Quase 73 mil incêndios foram registrados entre janeiro e 18 de agosto deste ano, comparados com cerca de 39 mil no mesmo período de 2018, de acordo com os últimos dados do Instituto Nacional de Pesquisas Espaciais (Inpe). A cifra na Amazônia é a mais alta desde o início dos registros e representa um aumento de 83% no número de incêndios em relação ao mesmo período do ano passado.
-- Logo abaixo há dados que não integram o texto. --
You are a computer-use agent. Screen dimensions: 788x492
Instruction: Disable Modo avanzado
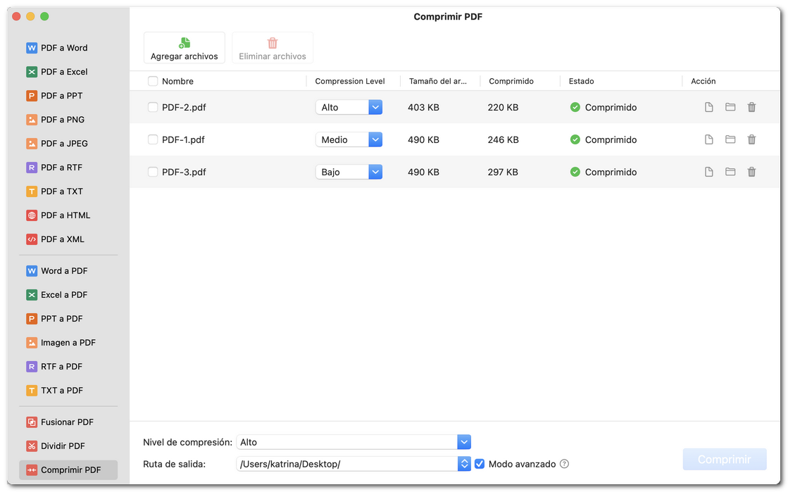pyautogui.click(x=480, y=464)
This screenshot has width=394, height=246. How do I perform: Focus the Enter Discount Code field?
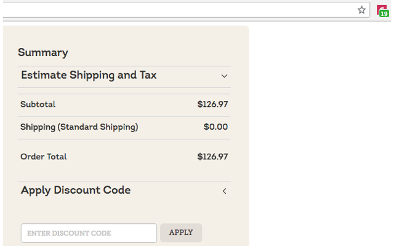(89, 233)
O presidente Jair Bolsonaro sugeriu nesta quarta-feira (21), sem citar evidências, que os incêndios na Amazônia Legal podem ser fruto da “ação criminosa desses ‘ongueiros’, para exatamente chamar a atenção contra a minha pessoa, contra o governo do Brasil”.
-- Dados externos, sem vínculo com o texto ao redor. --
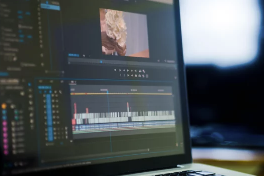Click the Add Marker icon in transport row
264x176 pixels.
click(115, 70)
Em entrevista à DW, Carlos Nobre, climatologista aposentado do Inpe e atualmente ligado ao Instituto de Estudos Avançados da Universidade de São Paulo (IEA-USP), afirma que a combinação de métodos agrícolas tradicionais e a atual retórica política são letais para o futuro da floresta. O cientista diz que o governo brasileiro está promovendo modelos de desenvolvimento agrícola baseados nas queimadas.
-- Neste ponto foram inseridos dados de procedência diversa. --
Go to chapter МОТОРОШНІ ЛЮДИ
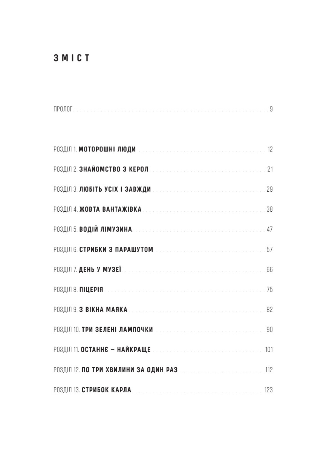pyautogui.click(x=163, y=149)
“Até o presidente está encorajando, fazendo quase diariamente declarações dizendo que a agricultura é um poderoso setor econômico para o Brasil e que a fronteira agrícola precisa ser expandida”, lamenta. “Então, essa não é uma mensagem oculta, é uma mensagem aberta de que esses fazendeiros e pecuaristas são heróis”, diz.